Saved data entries

——————————

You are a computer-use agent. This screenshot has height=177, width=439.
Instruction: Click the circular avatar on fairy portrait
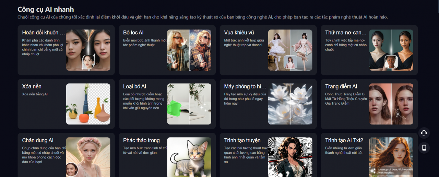pyautogui.click(x=72, y=169)
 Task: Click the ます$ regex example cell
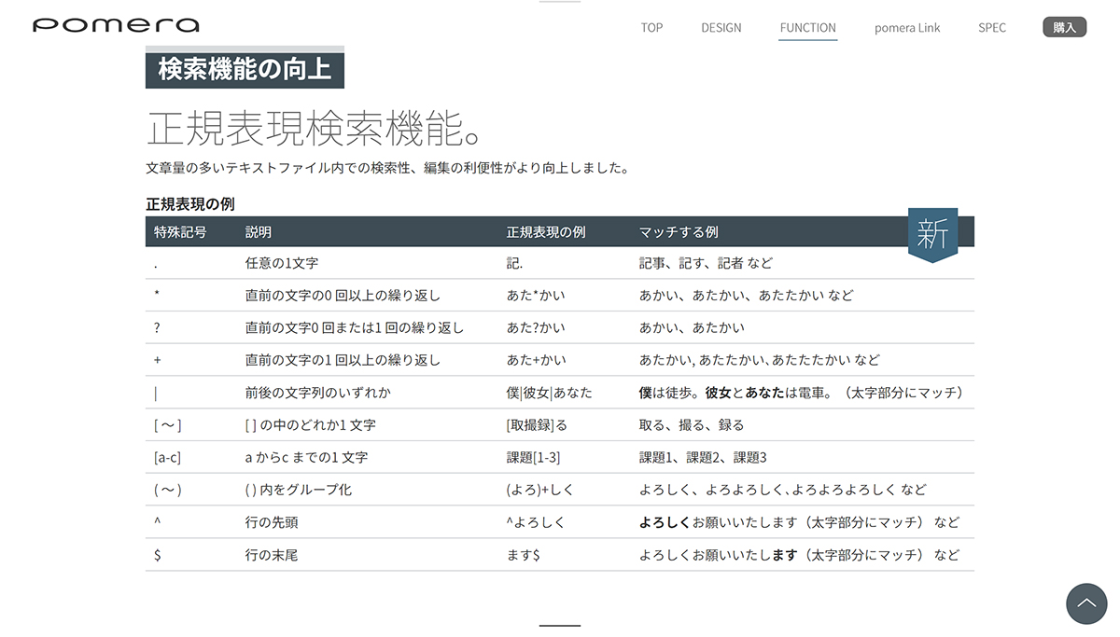(x=523, y=555)
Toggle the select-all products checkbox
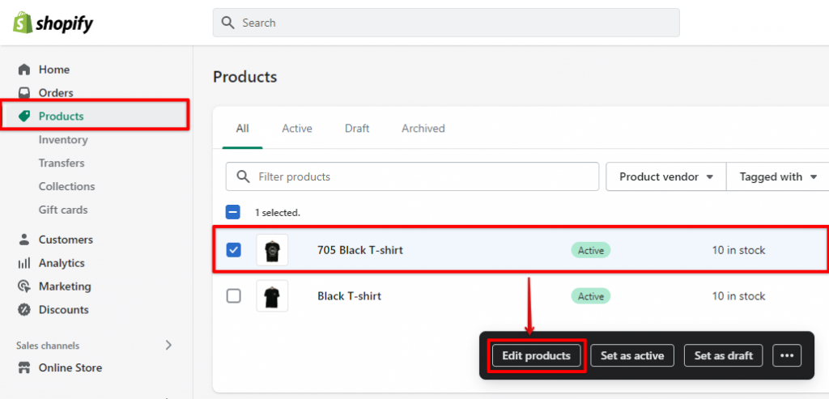Viewport: 829px width, 399px height. point(232,212)
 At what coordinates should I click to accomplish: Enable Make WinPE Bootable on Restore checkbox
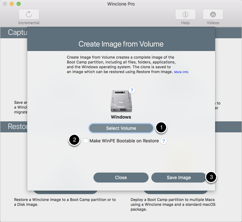(85, 141)
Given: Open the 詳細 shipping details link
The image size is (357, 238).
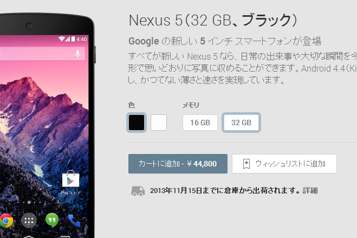Looking at the screenshot, I should [310, 190].
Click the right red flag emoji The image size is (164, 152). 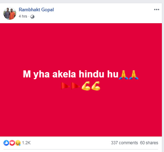[x=75, y=86]
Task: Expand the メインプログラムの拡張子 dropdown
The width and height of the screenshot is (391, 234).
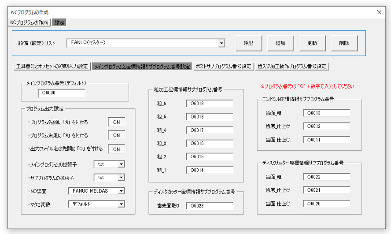Action: point(121,164)
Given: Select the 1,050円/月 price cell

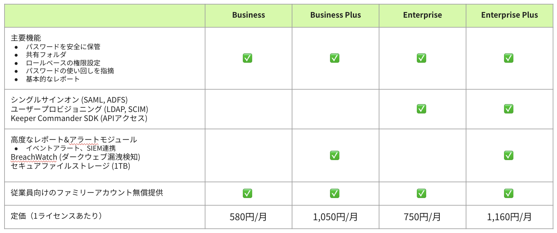Looking at the screenshot, I should coord(335,217).
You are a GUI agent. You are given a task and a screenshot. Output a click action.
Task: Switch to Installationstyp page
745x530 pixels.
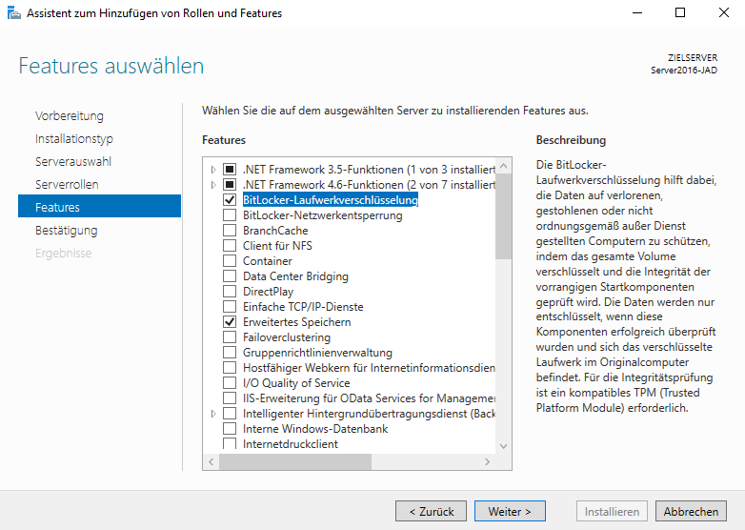[x=74, y=138]
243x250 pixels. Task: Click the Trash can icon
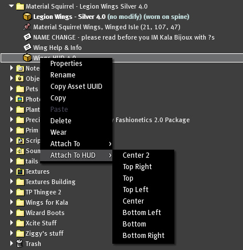pyautogui.click(x=19, y=244)
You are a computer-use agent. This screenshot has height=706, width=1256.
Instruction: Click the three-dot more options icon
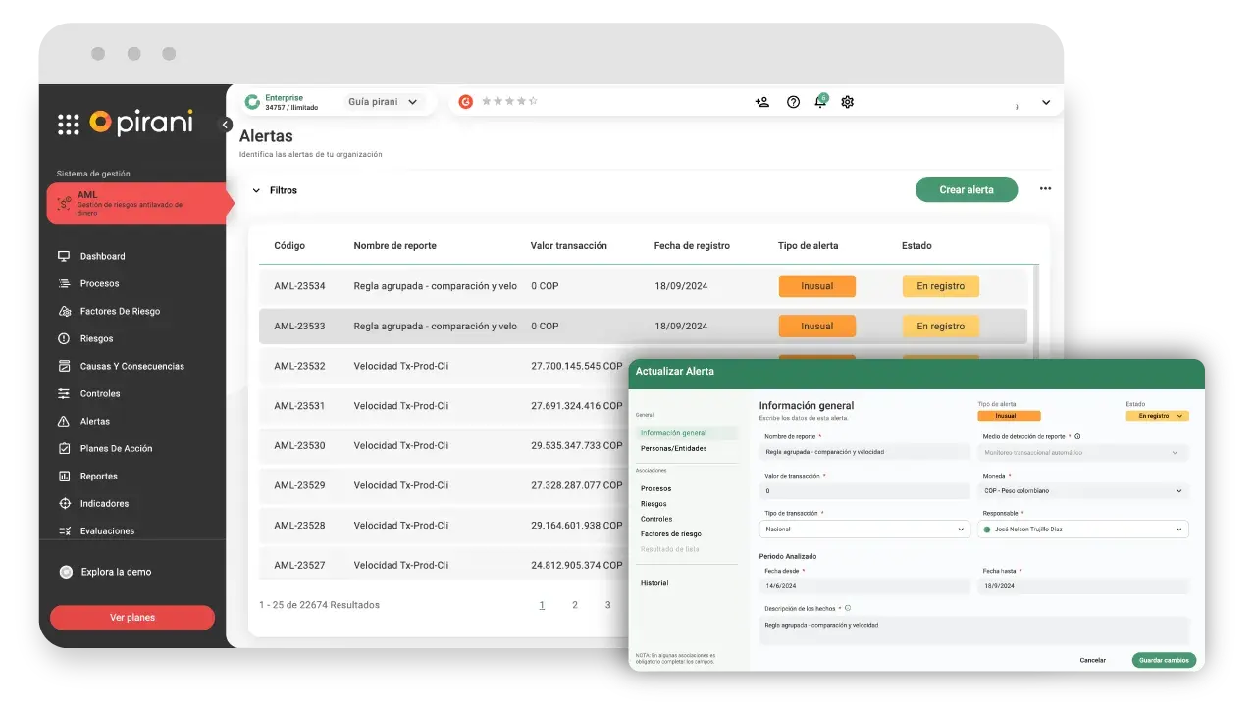(1045, 189)
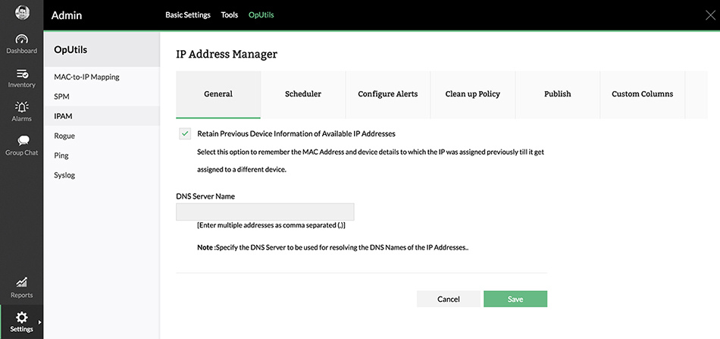Image resolution: width=720 pixels, height=339 pixels.
Task: Open the Tools top menu
Action: click(x=229, y=15)
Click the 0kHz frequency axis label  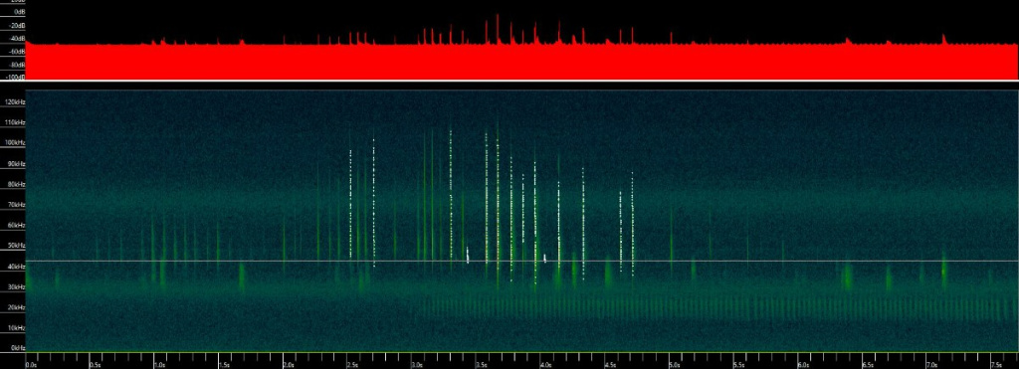pos(18,348)
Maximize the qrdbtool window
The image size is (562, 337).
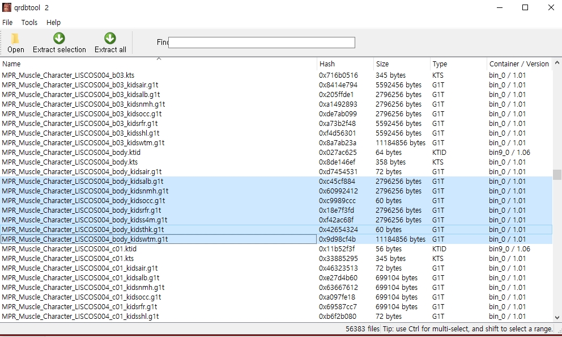(525, 7)
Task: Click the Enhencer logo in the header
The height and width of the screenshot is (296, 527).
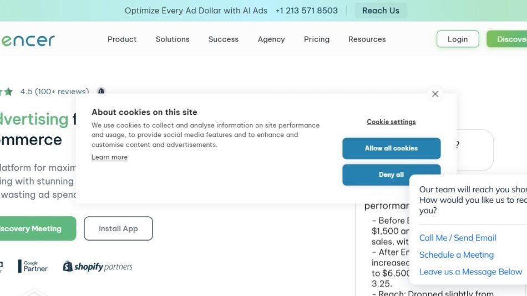Action: [28, 40]
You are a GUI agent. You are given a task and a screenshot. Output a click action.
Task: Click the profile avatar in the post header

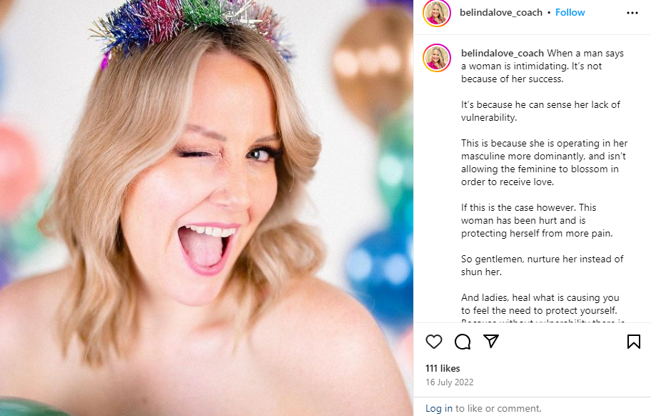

——————————

Pull each line containing the word "computer" out of the data above.

You are a computer-use agent. This screenshot has height=177, width=439.
You are a computer-use agent. This screenshot has height=706, width=1256.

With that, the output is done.